If all of that seems like it couldn't possibly happen in the United States, welcome to the weird legal backroads of civil forfeiture. A Post three-part investigation this week showed that law enforcement officers deploy this extraordinary power across the country, too often against innocent people, with the assistance and encouragement of the federal government.

Civil forfeiture policies are in place to combat drug rings and other organized crime. If law enforcement officials believe that property — cars, homes or, especially, cash — is connected to criminal activity, they can take it. But officers' pretexts can be shockingly thin: cars that have tinted windows, cars that are too clean, cars that are too dirty, drivers who are too nervous, the presence of energy drinks and so forth. Rightful owners have to hire lawyers and prove that the cash came from legitimate savings and not from a drug smuggler. That takes time and often comes in the form of a settlement in which victims must promise not to sue.

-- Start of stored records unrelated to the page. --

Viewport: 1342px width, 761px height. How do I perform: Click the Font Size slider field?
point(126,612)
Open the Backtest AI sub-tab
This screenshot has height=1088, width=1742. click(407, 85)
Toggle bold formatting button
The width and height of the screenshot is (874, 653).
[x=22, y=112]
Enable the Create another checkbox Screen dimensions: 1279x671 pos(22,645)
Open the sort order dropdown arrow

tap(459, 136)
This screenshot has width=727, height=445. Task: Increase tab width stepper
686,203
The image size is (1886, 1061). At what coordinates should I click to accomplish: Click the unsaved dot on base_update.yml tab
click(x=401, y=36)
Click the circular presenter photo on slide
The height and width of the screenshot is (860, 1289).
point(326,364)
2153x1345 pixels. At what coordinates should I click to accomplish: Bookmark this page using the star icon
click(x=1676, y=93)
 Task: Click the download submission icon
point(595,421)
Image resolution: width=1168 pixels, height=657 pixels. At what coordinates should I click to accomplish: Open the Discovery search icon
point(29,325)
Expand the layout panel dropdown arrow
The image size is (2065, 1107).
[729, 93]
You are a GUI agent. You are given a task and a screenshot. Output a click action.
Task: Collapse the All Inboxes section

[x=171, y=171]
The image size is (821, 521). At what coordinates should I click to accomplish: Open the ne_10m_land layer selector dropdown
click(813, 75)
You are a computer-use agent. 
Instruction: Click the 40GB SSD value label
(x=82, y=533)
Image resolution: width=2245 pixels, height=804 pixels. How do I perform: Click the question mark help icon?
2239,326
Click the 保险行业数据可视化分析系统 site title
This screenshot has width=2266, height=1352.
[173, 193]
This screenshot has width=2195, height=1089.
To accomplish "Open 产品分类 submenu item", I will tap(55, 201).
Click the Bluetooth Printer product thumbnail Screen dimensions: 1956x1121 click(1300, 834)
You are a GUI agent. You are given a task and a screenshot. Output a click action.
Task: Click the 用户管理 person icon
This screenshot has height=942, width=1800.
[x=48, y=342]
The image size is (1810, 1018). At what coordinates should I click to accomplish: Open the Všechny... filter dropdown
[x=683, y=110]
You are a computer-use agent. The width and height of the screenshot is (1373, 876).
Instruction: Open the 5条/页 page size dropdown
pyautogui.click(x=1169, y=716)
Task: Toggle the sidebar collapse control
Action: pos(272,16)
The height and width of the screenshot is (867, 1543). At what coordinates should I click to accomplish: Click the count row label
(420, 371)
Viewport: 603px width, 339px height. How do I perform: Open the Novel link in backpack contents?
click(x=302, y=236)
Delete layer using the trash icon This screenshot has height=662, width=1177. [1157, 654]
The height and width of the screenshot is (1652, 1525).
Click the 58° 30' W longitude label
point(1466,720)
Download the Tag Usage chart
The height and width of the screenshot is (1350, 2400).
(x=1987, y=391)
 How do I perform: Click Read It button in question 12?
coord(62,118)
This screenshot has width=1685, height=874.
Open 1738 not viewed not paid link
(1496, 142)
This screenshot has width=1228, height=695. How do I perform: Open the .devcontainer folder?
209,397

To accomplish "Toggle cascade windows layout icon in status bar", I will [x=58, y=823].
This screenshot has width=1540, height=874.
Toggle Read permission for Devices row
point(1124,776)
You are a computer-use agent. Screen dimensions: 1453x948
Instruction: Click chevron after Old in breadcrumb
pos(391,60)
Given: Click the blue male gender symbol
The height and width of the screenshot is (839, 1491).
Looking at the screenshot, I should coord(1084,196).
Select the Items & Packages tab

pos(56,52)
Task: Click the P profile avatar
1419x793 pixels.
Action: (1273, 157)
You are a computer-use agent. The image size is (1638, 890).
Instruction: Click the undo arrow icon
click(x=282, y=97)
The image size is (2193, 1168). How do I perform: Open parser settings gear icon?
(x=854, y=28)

Local police departments have discovered that they can claim revenue and glory by seizing large amounts of property from motorists. Unsurprisingly, reporters have been turning up anecdotal accounts of police abuse. The New Yorker last year detailed how overzealous officials in Tenaha, Texas, shook down out-of-state drivers by, among other things, threatening to take their children away from them, then funneled the confiscated cash into officer bonuses and popcorn machines.

Though state laws sanction much of this, the federal government helped create a nationwide forfeiture bonanza. If a local police department confiscates property on behalf of the feds, it gets a large slice of the value back through a program known as "equitable sharing." The Post's Robert O'Harrow Jr., Michael Sallah and Steven Rich found that, through the program, authorities have made 61,998 cash seizures without search warrants or indictments since 9/11. They raked in $2.5 billion, in large part through confiscating relatively small amounts.

"Hundreds of state and local departments and drug task forces appear to rely on seized cash, despite a federal ban on [using] the money to pay salaries or otherwise support budgets," The Post reported, adding that "298 departments and 210 task forces have seized the equivalent of 20 percent or more of their annual budgets since 2008."

Congress and state governments should demand that confiscated money not be used to fund police operations, and they should develop policies to limit the application of civil forfeiture to the kingpins it was supposed to target.